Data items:
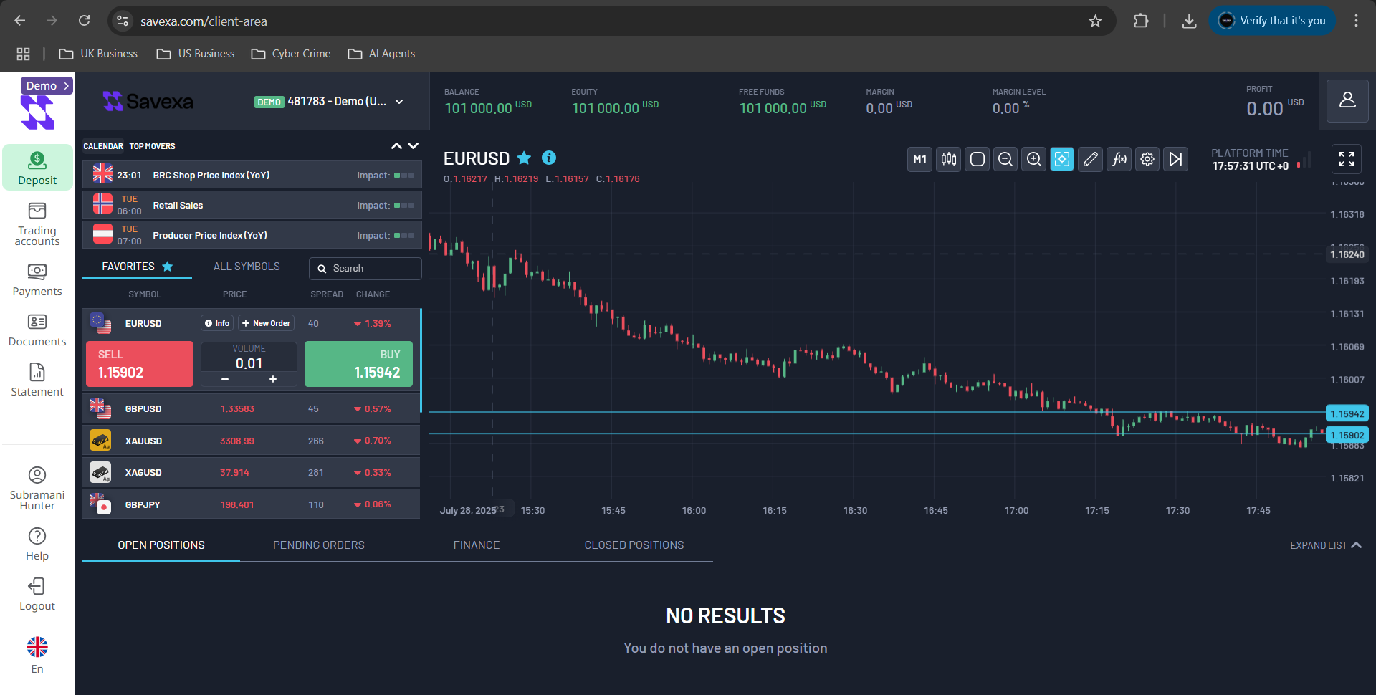1376x695 pixels.
Task: Collapse the Expand List section
Action: [x=1324, y=545]
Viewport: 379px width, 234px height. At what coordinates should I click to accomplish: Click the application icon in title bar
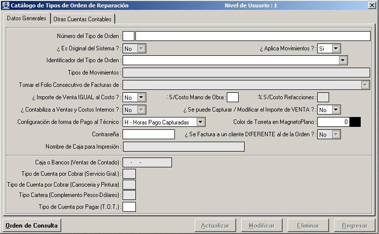click(x=5, y=5)
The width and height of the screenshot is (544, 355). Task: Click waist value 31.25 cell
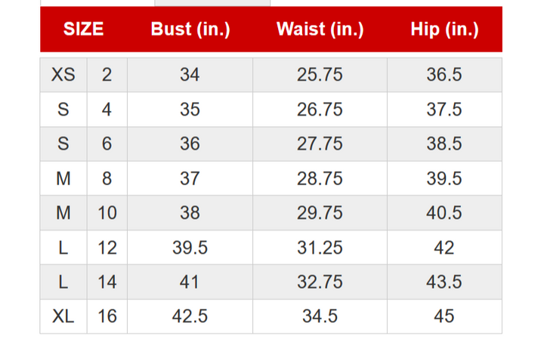pos(320,248)
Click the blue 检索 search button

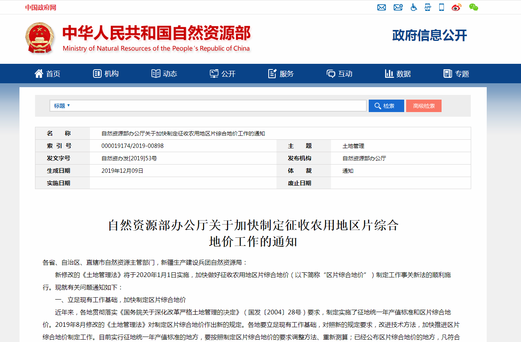(386, 106)
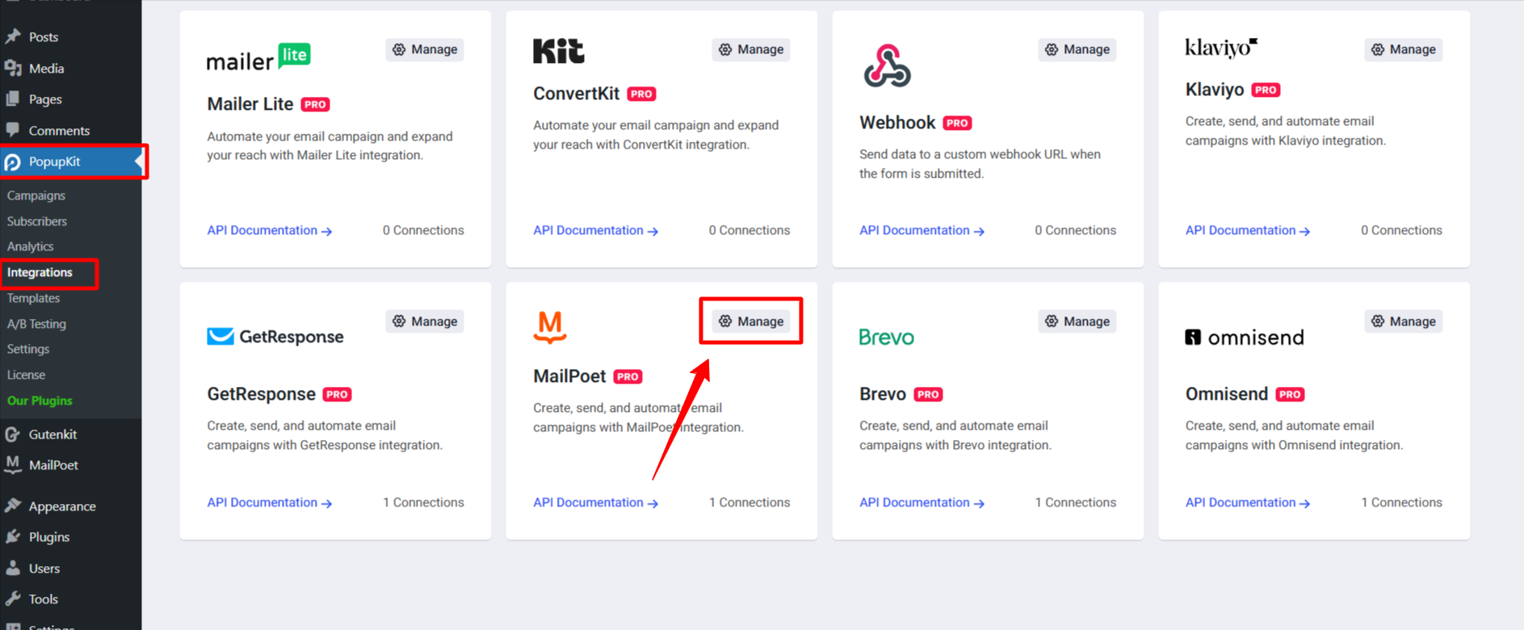1524x630 pixels.
Task: Open the A/B Testing submenu item
Action: coord(36,324)
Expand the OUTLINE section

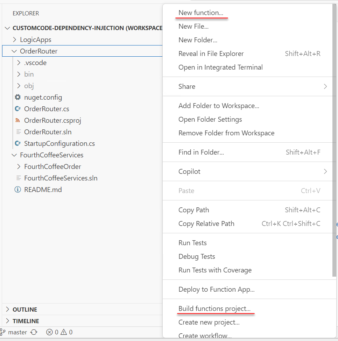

REQUIREMENT: Turn every line of the data items above into a JSON list of strings, with one string per line. Skip blank lines and leave the pictures out.

TASK RESPONSE:
[
  "1376x695 pixels.",
  "Task: Collapse the Expand List section",
  "Action: [x=1324, y=545]",
  "Viewport: 379px width, 234px height. At what coordinates should I click to accomplish: Click the application icon in title bar",
  "click(x=5, y=5)",
  "The width and height of the screenshot is (544, 355). Task: Click waist value 31.25 cell",
  "pos(320,248)",
  "Click the blue 检索 search button",
  "(386, 106)",
  "1524x630 pixels.",
  "Task: Open the A/B Testing submenu item",
  "Action: coord(36,324)",
  "Expand the OUTLINE section"
]